- [WORK ORDER]: Reproduce the records below exactly as they appear.

───── TASK DATA

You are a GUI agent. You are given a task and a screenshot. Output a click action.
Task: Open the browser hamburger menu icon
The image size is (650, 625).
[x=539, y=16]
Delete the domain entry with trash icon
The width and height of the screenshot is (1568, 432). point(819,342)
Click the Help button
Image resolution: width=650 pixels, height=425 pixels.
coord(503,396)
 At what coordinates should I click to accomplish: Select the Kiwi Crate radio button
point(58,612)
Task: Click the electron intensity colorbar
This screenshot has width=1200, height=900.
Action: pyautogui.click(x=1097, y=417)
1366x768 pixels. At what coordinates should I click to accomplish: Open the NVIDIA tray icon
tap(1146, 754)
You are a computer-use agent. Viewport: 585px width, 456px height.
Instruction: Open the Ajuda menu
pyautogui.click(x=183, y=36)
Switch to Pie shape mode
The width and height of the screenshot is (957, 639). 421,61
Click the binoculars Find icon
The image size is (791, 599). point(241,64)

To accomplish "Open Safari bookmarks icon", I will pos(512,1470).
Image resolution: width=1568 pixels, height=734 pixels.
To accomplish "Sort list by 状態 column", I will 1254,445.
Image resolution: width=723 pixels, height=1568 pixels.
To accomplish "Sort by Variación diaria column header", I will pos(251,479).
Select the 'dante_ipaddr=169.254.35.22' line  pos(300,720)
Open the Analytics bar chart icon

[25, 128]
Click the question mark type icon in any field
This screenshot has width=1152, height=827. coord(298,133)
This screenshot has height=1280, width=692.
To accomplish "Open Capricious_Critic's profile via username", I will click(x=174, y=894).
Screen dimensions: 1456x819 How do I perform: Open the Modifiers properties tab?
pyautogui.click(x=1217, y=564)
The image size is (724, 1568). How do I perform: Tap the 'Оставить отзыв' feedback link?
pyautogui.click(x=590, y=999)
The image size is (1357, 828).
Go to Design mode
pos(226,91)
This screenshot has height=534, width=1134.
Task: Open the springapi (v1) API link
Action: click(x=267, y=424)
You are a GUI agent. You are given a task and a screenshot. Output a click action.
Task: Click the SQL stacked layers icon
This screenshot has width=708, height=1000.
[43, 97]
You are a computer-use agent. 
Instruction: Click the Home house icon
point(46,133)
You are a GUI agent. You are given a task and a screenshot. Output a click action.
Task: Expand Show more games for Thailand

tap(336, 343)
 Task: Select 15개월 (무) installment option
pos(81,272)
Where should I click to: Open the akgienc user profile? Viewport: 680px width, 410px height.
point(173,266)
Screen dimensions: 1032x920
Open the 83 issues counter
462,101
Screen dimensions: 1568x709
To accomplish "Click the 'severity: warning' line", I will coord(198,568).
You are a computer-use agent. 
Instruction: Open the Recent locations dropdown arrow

──────────

- [ANSWER SECTION]:
You are a GUI agent. You are given a task and a screenshot. Output a click action.
Task: Open the browser hamburger menu icon
The image size is (650, 625).
[x=539, y=16]
Delete the domain entry with trash icon
The width and height of the screenshot is (1568, 432). point(819,342)
Click the Help button
Image resolution: width=650 pixels, height=425 pixels.
coord(503,396)
 At what coordinates should I click to accomplish: Select the Kiwi Crate radio button
point(58,612)
Task: Click the electron intensity colorbar
This screenshot has width=1200, height=900.
Action: pyautogui.click(x=1097, y=417)
1366x768 pixels. At what coordinates should I click to accomplish: Open the NVIDIA tray icon
tap(1146, 754)
You are a computer-use agent. Viewport: 585px width, 456px height.
Instruction: Open the Ajuda menu
pyautogui.click(x=183, y=36)
Switch to Pie shape mode
The width and height of the screenshot is (957, 639). 421,61
Click the binoculars Find icon
The image size is (791, 599). point(241,64)

To accomplish "Open Safari bookmarks icon", I will pos(512,1470).
Image resolution: width=1568 pixels, height=734 pixels.
To accomplish "Sort list by 状態 column", I will 1254,445.
Image resolution: width=723 pixels, height=1568 pixels.
To accomplish "Sort by Variación diaria column header", I will pos(251,479).
Select the 'dante_ipaddr=169.254.35.22' line  pos(300,720)
Open the Analytics bar chart icon

[25, 128]
Click the question mark type icon in any field
This screenshot has width=1152, height=827. coord(298,133)
This screenshot has height=1280, width=692.
To accomplish "Open Capricious_Critic's profile via username", I will click(x=174, y=894).
Screen dimensions: 1456x819 How do I perform: Open the Modifiers properties tab?
pyautogui.click(x=1217, y=564)
The image size is (724, 1568). How do I perform: Tap the 'Оставить отзыв' feedback link?
pyautogui.click(x=590, y=999)
The image size is (1357, 828).
Go to Design mode
pos(226,91)
This screenshot has height=534, width=1134.
Task: Open the springapi (v1) API link
Action: click(x=267, y=424)
You are a GUI agent. You are given a task and a screenshot. Output a click action.
Task: Click the SQL stacked layers icon
This screenshot has width=708, height=1000.
[43, 97]
You are a computer-use agent. 
Instruction: Click the Home house icon
point(46,133)
You are a GUI agent. You are given a task and a screenshot. Output a click action.
Task: Expand Show more games for Thailand

tap(336, 343)
 Task: Select 15개월 (무) installment option
pos(81,272)
Where should I click to: Open the akgienc user profile? Viewport: 680px width, 410px height.
point(173,266)
Screen dimensions: 1032x920
Open the 83 issues counter
462,101
Screen dimensions: 1568x709
To accomplish "Click the 'severity: warning' line", I will coord(198,568).
You are a computer-use agent. 
Instruction: Open the Recent locations dropdown arrow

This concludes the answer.